Let’s be clear: there’s nothing archetypal about Falk’s female protagonist/antagonist. Gretchen isn’t especially likable, and she’s definitely not perfect. Her quirks are also flaws. Following her story, I see my own, minus the mountains of cocaine. So when, in last week’s episode, she admitted to having chronic depression, it gave me pause. I recognized some of her habits in myself and my friends. I’ve run off to my room to sob when no one was looking, like her late-night car escapades because I’m ashamed to be publicly vulnerable. I’ve felt so overwhelmed that I’ve chosen to ignore my problems instead of addressing them or blamed others for my own issues. I’ve lashed out when I’m hurting, just to cause pain. I’ve felt things I didn’t think I could tell anyone because they wouldn’t understand.

Over lunch one day, my table mate and I discussed our connection to Gretchen. We didn’t share superficial dialogue about “totally being able to relate” just to seem cool, empathetic or knowledgeable. Instead, we expressed our earnest gratitude for the reassurance we weren’t alone.
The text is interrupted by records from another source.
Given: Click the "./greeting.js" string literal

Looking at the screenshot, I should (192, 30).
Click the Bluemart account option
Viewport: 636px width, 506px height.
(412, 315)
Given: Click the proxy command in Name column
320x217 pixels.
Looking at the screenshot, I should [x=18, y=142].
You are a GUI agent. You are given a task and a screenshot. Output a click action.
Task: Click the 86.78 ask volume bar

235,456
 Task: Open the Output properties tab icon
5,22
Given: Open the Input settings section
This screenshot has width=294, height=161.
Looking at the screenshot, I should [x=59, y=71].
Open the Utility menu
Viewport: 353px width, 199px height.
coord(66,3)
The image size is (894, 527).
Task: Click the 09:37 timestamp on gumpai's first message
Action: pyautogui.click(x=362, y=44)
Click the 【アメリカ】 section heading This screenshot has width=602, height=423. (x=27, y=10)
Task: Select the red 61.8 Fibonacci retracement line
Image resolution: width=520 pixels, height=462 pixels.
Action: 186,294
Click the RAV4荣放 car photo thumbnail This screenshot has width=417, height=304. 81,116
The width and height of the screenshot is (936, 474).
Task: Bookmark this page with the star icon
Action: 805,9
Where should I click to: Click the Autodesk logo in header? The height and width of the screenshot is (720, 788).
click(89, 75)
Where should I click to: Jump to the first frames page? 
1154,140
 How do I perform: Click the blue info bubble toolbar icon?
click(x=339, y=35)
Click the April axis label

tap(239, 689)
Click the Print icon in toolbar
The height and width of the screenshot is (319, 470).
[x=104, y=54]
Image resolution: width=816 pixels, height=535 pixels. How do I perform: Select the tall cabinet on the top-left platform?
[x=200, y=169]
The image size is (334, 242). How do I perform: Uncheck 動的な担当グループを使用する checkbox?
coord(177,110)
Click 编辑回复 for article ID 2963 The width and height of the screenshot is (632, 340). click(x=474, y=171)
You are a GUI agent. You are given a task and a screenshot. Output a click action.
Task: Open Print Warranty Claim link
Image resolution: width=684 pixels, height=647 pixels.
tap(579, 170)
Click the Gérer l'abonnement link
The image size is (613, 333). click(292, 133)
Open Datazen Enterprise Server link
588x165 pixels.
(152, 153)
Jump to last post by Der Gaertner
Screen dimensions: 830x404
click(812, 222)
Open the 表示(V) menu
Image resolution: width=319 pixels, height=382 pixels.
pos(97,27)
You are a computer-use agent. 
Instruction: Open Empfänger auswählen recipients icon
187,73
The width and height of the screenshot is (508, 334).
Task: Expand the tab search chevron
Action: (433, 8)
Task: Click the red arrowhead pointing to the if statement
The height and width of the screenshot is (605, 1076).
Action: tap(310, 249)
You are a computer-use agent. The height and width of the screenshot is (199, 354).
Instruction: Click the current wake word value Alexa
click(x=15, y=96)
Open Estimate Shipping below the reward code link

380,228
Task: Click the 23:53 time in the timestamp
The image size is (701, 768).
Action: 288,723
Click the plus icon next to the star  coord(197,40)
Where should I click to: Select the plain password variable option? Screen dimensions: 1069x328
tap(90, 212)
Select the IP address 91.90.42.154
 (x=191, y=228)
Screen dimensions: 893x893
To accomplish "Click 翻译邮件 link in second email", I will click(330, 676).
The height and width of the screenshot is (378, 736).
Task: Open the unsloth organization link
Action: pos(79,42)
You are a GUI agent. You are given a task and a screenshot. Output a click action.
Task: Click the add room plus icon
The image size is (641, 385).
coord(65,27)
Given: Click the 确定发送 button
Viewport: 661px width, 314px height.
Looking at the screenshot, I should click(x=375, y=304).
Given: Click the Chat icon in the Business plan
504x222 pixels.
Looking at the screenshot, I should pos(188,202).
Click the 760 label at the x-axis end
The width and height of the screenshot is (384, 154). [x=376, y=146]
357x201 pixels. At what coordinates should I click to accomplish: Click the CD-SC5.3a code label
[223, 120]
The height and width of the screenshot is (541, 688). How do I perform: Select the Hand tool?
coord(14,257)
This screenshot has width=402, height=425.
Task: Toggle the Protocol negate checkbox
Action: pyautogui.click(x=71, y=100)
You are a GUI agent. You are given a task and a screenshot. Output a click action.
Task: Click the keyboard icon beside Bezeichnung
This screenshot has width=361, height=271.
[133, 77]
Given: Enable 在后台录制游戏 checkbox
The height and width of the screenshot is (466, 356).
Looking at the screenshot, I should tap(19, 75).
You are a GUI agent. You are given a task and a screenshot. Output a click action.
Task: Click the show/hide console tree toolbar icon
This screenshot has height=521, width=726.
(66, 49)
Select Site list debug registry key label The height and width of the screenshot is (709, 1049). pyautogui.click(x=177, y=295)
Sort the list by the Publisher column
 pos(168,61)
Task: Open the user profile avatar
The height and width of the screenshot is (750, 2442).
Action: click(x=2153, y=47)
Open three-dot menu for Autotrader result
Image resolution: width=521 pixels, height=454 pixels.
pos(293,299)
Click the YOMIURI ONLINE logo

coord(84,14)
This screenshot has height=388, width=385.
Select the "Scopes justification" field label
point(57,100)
What’s the saying: with great power comes great responsibility? Pop culture has a huge impact on the community, and by extension, the individuals who comprise it. It’s up to screenwriters to decide what they want to tell the American audience. With You’re the Worst, Falk has used his platform to make viewers think about stigmatized subjects. He’s offered valid societal criticism without falling into tropes. There are no “basic bitches” in his scripts, and even better, no “manic pixie dream girls.” All of his characters are just young adults, like me, struggling to grasp themselves and the world around them.

Believe it or not, despite some of the bombs he drops, Falk still manages to make me laugh. That’s the beauty of it—nothing seems so bad when you’re not going through it alone. That’s why I can’t wait for a new episode to come out every Wednesday. I’m ready for my weekly dose of reality, sugared by the fact that I’m not the only one watching.